La madre si compiace sempre di Karina, e Carmel la invidia sotto questo aspetto, poiché è libera di cucinare e prepararsi qualsiasi cibo da sola. “I have to make a potato pie. I have to roast a piece of meat” (p. 53). Dice un giorno a casa sua. E puntualmente, dopo gli elogi di Karina vengono i rimproveri per Carmel, che si risente, replicando di aiutare la madre tutte le sere nelle faccende domestiche. “Karina never give cheek” (p. 53). Ecco quanto le risponde seccamente.

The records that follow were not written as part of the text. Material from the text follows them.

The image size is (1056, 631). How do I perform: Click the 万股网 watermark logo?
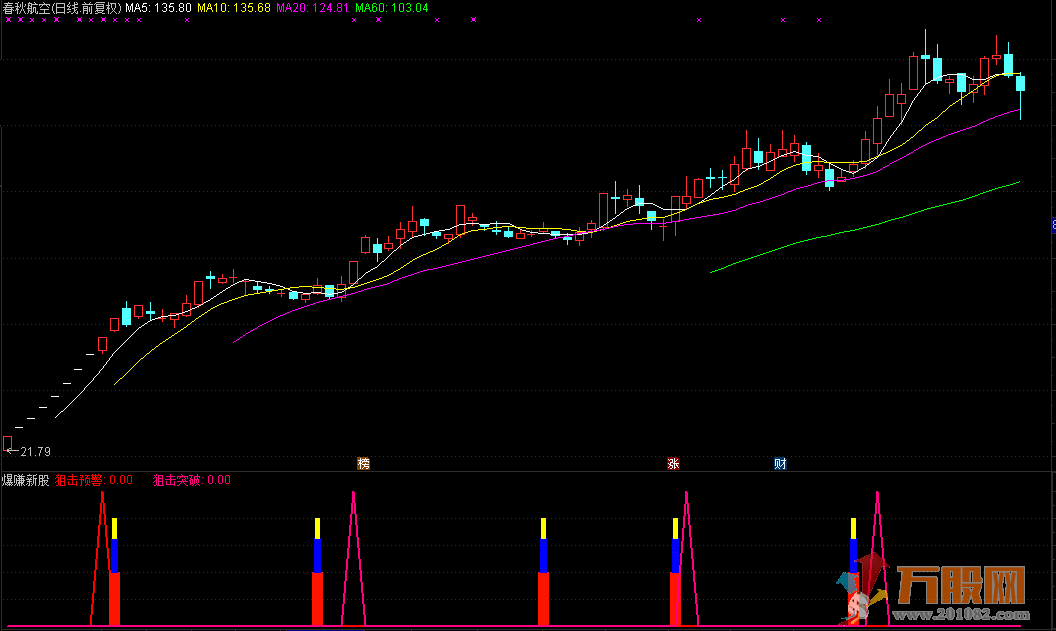click(962, 585)
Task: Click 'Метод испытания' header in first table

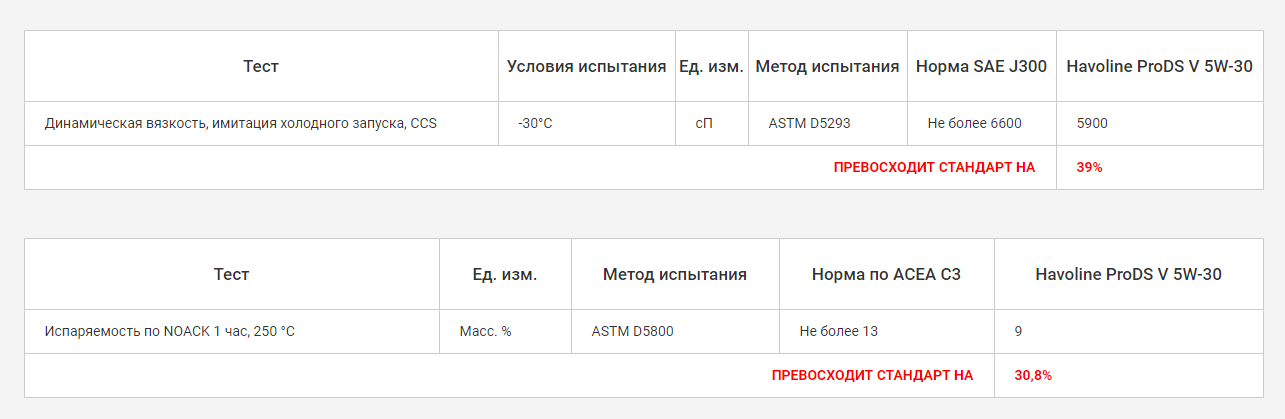Action: [x=827, y=67]
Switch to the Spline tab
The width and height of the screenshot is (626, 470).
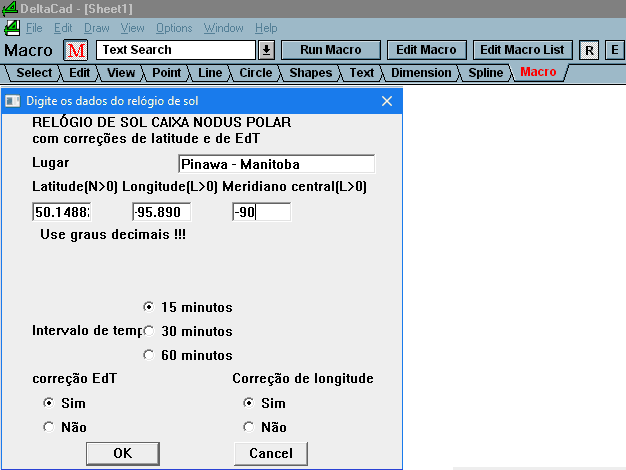(x=485, y=73)
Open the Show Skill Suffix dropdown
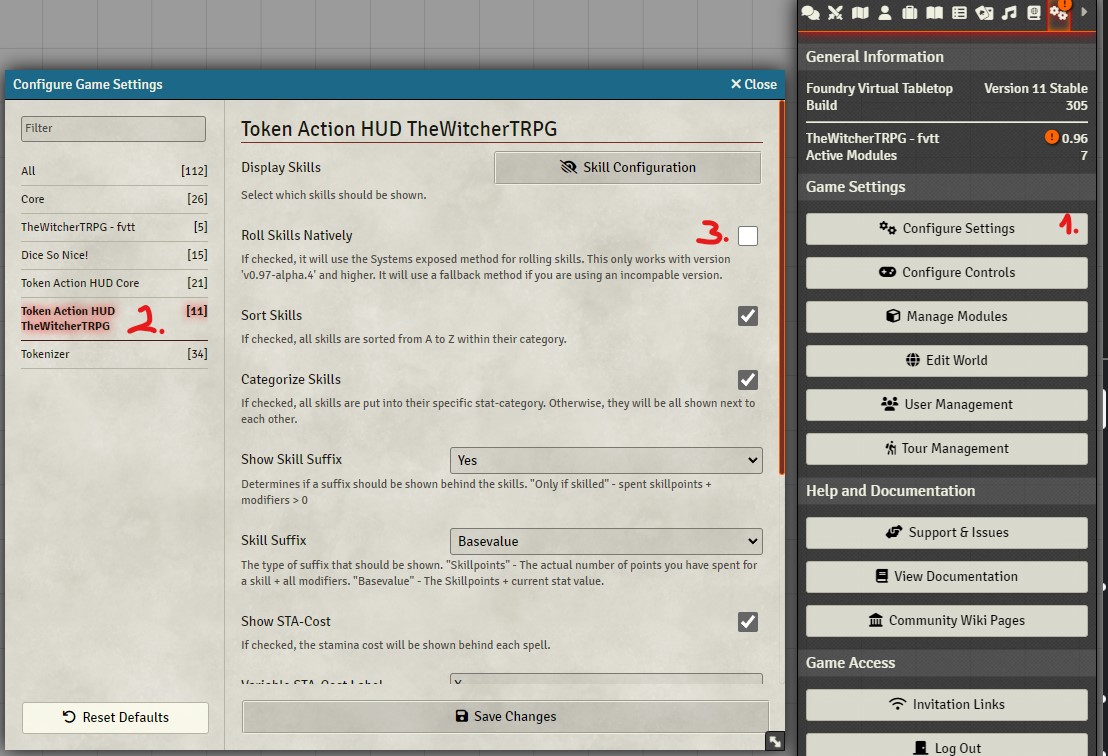 pyautogui.click(x=606, y=459)
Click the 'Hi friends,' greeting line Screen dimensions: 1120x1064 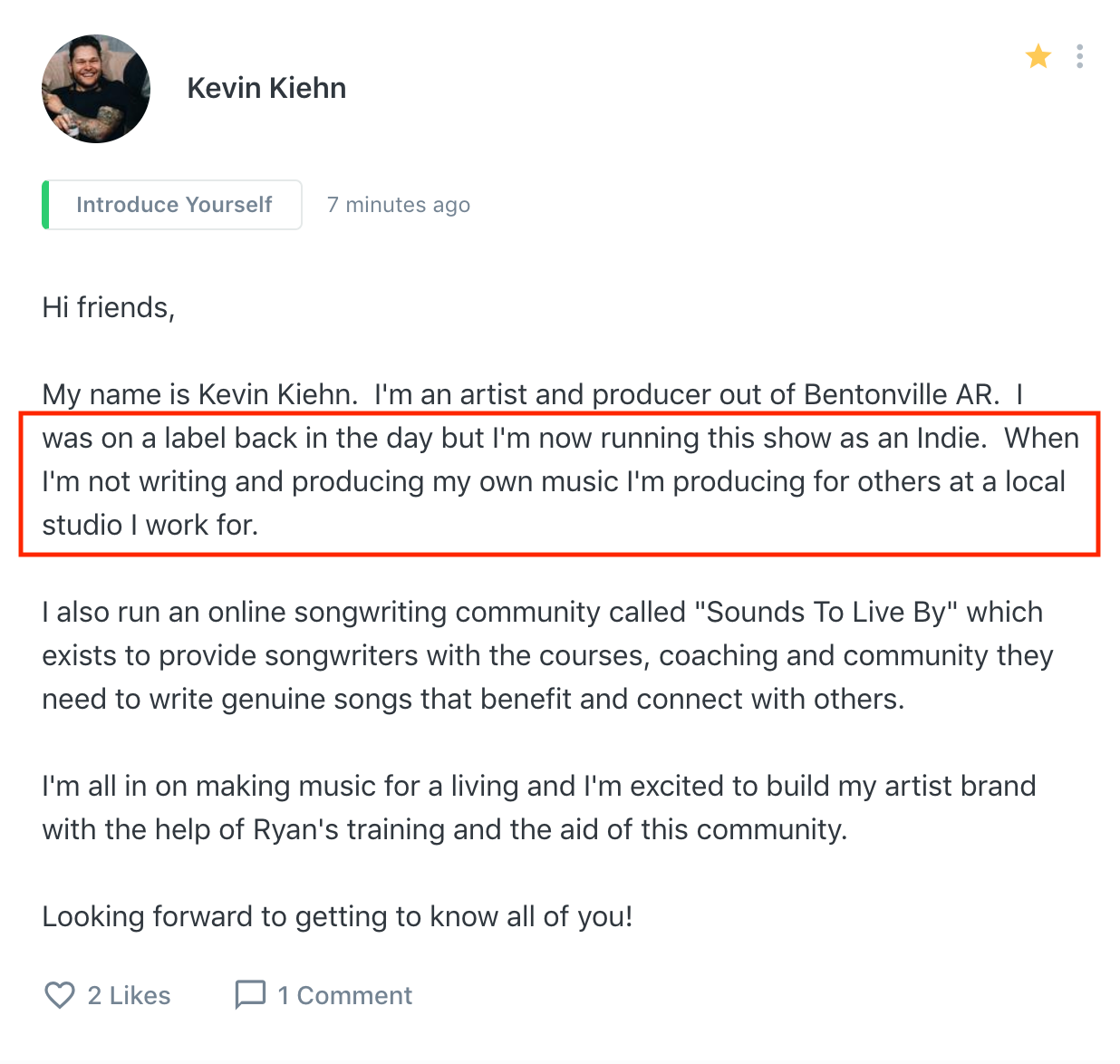pyautogui.click(x=108, y=308)
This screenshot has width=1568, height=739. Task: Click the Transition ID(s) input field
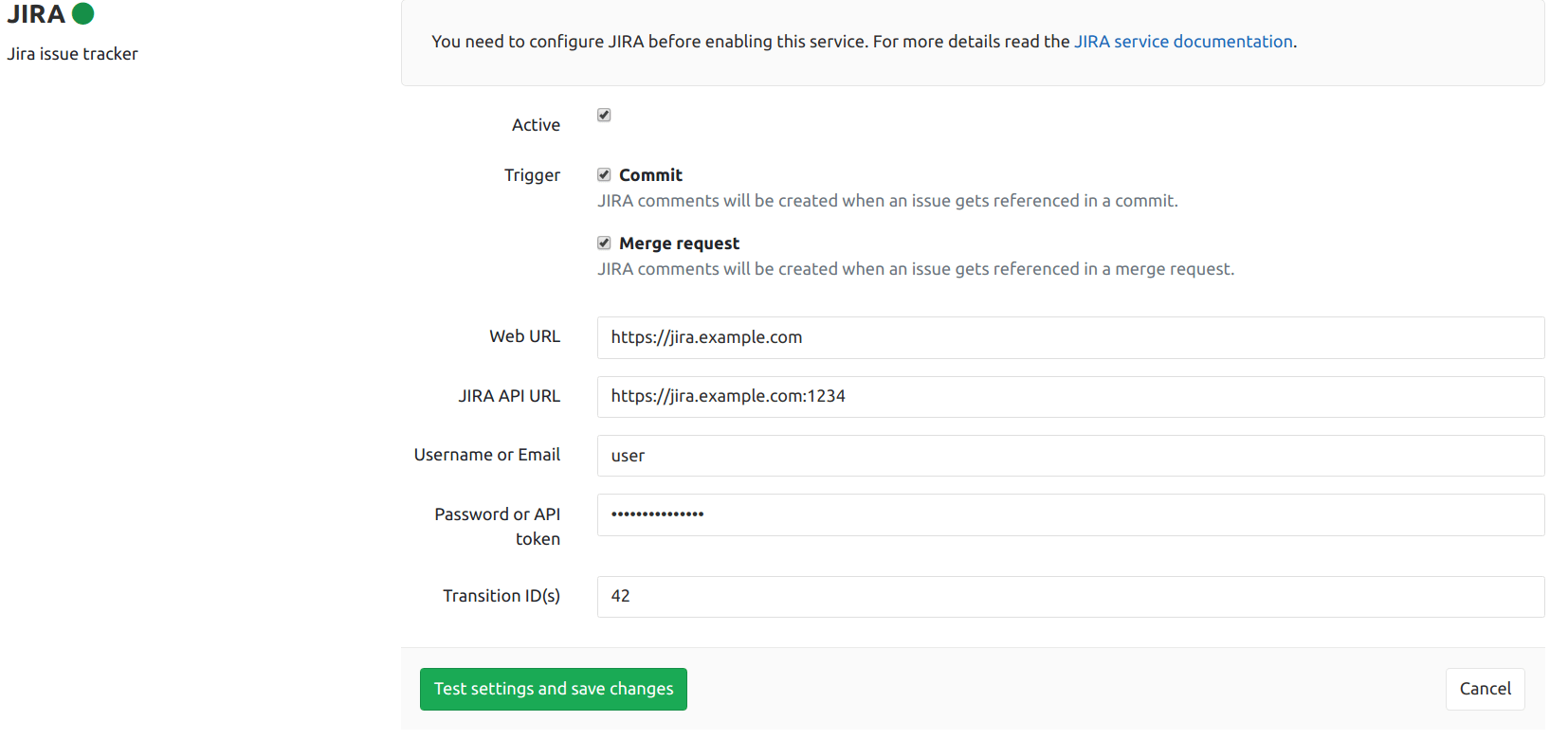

L'atteggiamento della madre di Carmel nei confronti di Karina e sua madre è tollerante e buonista. È cosciente del fatto che questa famiglia abbia sofferto, che abbia superato numerose difficoltà in quanto immigrati e poveri. È sempre dalla parte di Karina, persino quando Carmel le racconta le cattiverie che le riserva, la gelosia, l'invidia della ragazza. La madre in quei momenti nomina i carri bestiame, e non c'è modo di approfondire la questione.

Ma quando Carmel torna a casa un giorno dalla Holy Redeemer e parla dei voti della ragazza, la madre si stupisce, come se non avesse mai pensato che la figlia di due immigrati potesse essere brava a scuola. Prima di tutto però confina Carmel a studiare in camera sua. Ancora più duramente del solito: “'There's nothing like a good education,' she said. 'of which I personally didn't have the chance'” (p. 87).